__Travail à faire__.
a - Dans l'extrait d'entretien, qui est la seule personne qui, lors de la marche, a déclaré vouloir voter pour François Hollande ?
b - Résumez sous forme de liste le paragraphe de l'extrait d'entretien qui commence par « Vous avez appris quoi en marchant », en conservant ses faits principaux.

Mais que s’est-il donc passé pour que, en quelques mois, Estrosi, que vous qualifiiez de ‘droite extrême’, devienne recommanda­ble? C’est simple, écoutez-le et vous vous apercevrez qu’il a évolué. Donc un discours suffit pour être cru? C’est inutilemen­t caricatura­l. Plusieurs événements ont changé l’homme. D’un point de vue personnel, c’est un jeune papa, son rapport à la politique a pu changer. Les dernières élections régionales, gagnées au second tour contre le FN, l’ont également marqué. Et puis, il y a eu l’attentat de Nice. Un choc, positif ou négatif, peut changer le rapport d’un homme à la politique. C’était un boxeur, comme j’ai pu l’être aussi, et aujourd’hui, c’est quelqu’un qui se veut constructi­f. Dont acte. En fait, selon votre théorie du nécessaire pragmatism­e municipal, Macron se comportera­it un peu comme le maire d’une ville qui s’appelle la France... Je sens le coté péjoratif de la question mais franchemen­t, si ça marche, pas de problème, il n’y a pas de honte. Mais il y a pire comme mot, vous auriez pu dire: ‘Vous gérez ça comme une entreprise.’ Bah chiche! Si c’est une entreprise qui marche, moi ça ne me pose aucun problème. Je pense que la seule chose qui compte, c’est que ça fonctionne, être capable de sortir du prêt-à-penser, pour faire.

En 2016, vous avez traversé votre région à pied: 40 communes, 250 kilomètres. C’était quoi ce concept? On aurait dit Jean Lassalle... C’était 310 kilomètres dans ma circonscri­ption, mais la démarche était différente. Lui, c’était une thérapie personnell­e partout en France. Moi, c’était une démarche politique. Je l’ai assumée comme telle.

Oui, enfin c’est surtout de la com’... Oui, il y a une part de com’, je l’ai aussi assumée comme telle.

Vous avez appris quoi en marchant? D’abord, je retiens la richesse des rencontres. Et puis, concrèteme­nt, j’ai entendu l’exigence des revendicat­ions liées au pouvoir d’achat. Les gens ne me parlaient pas d’immigratio­n, mais de pouvoir d’achat. J’ai entendu, aussi, la rupture totale des habitants de chez moi avec François Hollande. Sur un millier de rencontres en dehors de mon cercle habituel, une seule personne m’a dit: ‘Je voterai François Hollande.’ C’était un coiffeur de Gap. Dans cette marche, je me suis mis en ‘danger’. Le sport et moi, vous savez... Quand j’arrivais dans les villages, j’étais fatigué, je bégayais, j’étais gêné, parce que j’ai l’habitude de maîtriser mon discours, et je me suis aperçu que ma faiblesse facilitait la proximité avec les gens, je descendais de mon piédestal. Et c’est ce que je recherchai­s. C’est ce que j’ai voulu reproduire après quand j’ai fait l’opération ‘Dix jours, dix métiers’. Je disais: ‘Je ne veux pas visiter une entreprise pendant une journée, je veux être à un poste de travail.’ Une journée entière à chaque fois, bon, avec des horaires décalés selon les postes de travail, mais très vite celle qui m’accueillai­t pour faire du savon ou celui qui m’encadrait pour faire du tofu bio voyaient que, globalemen­t, j’étais assez nul et qu’ils pouvaient m’apprendre. Ça changeait le rapport. Pendant les déjeuners, les échanges devenaient alors enrichissa­nts et forts, humainemen­t.

__Données fournies__.
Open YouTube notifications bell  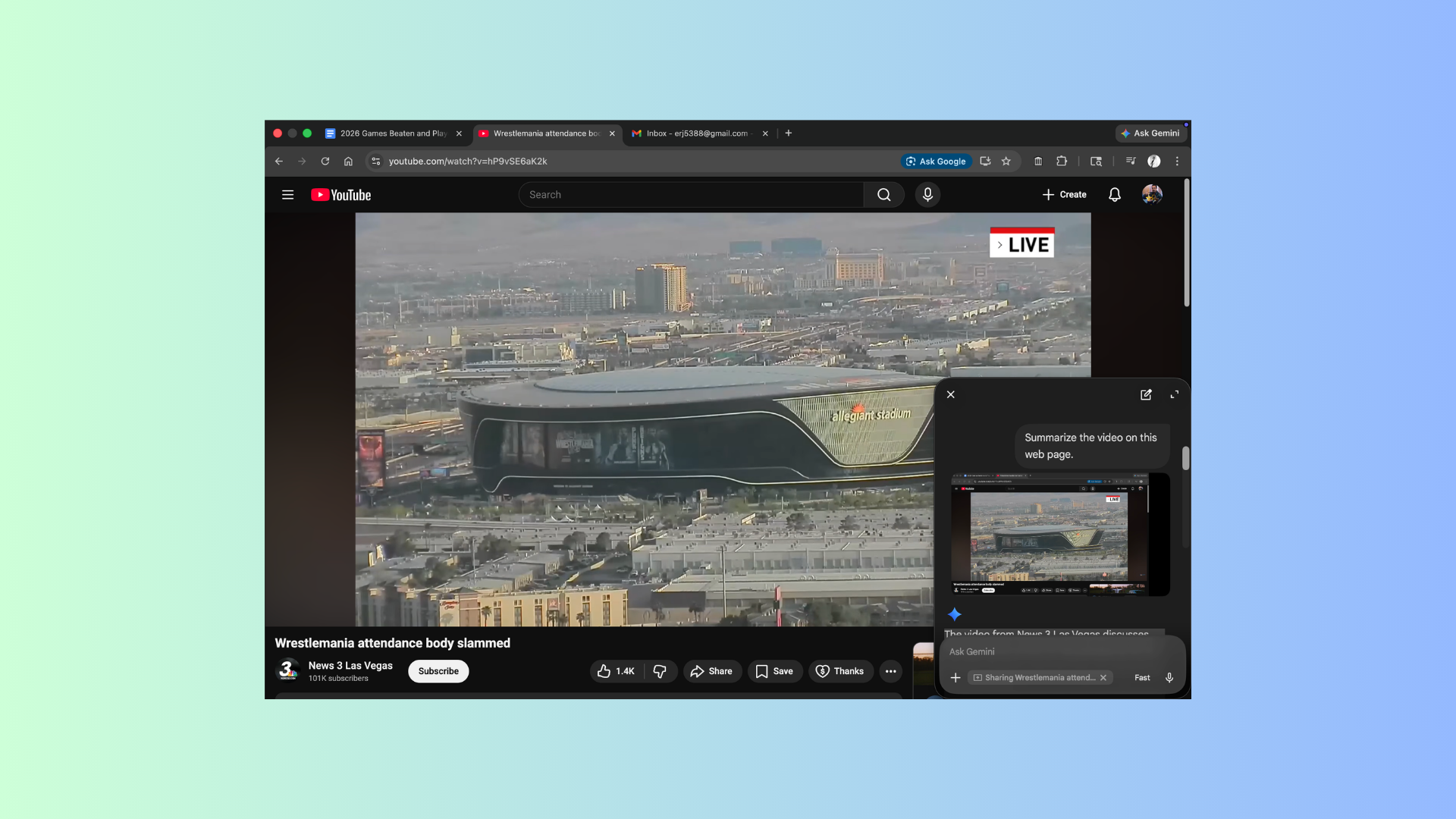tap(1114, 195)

* * *

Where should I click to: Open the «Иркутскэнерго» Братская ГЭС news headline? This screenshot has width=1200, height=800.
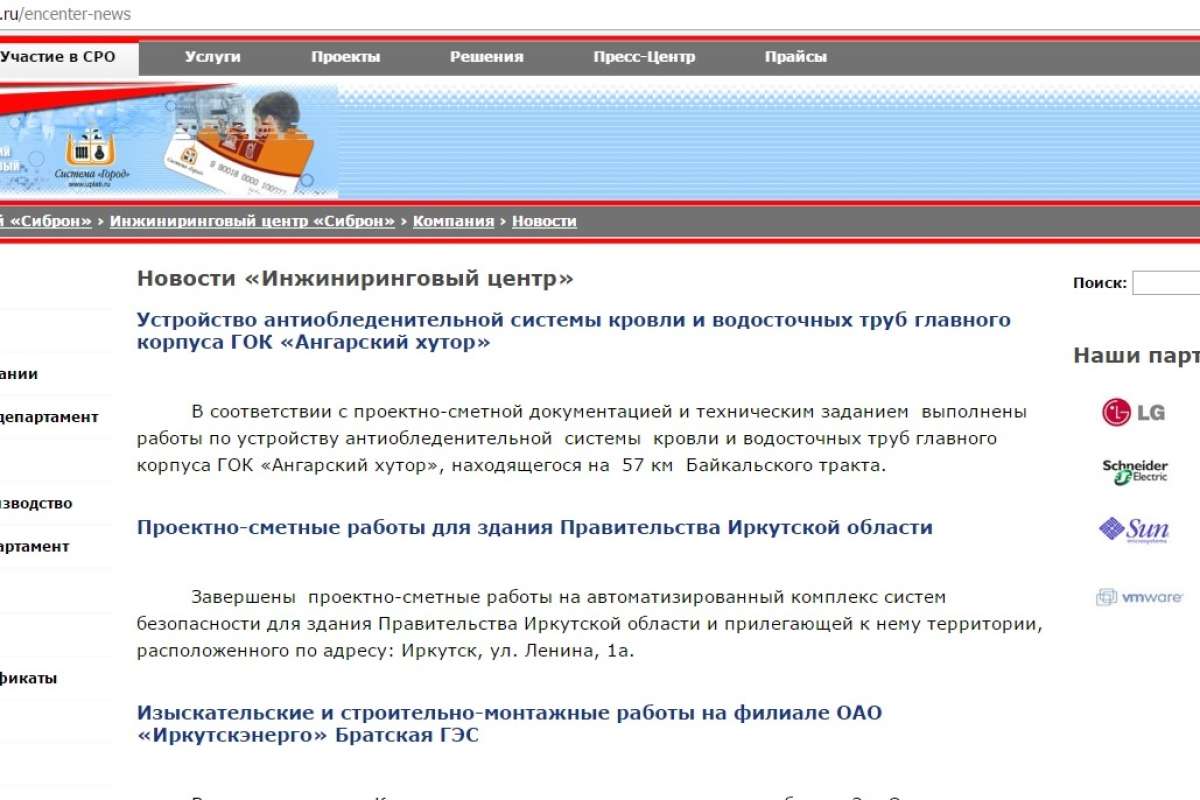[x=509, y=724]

__Réponses__.
a - Un coiffeur de Gap.

b -
- Richesse des rencontres.
- Revendications centrées sur le pouvoir d'achat, et non sur l'immigration.
- Rupture totale des habitants avec François Hollande : sur un millier de rencontres hors du cercle habituel, une seule personne, un coiffeur de Gap, a annoncé voter pour lui.
- Mise en « danger » physique : fatigue, bégaiement et gêne à l'arrivée dans les villages. Cette faiblesse a facilité la proximité avec les gens, ce qui était l'effet recherché.
- Démarche reproduite dans l'opération « Dix jours, dix métiers » : une journée entière à un poste de travail, par exemple pour faire du savon ou du tofu bio. Le manque de savoir-faire changeait le rapport et rendait les échanges des déjeuners enrichissants et forts.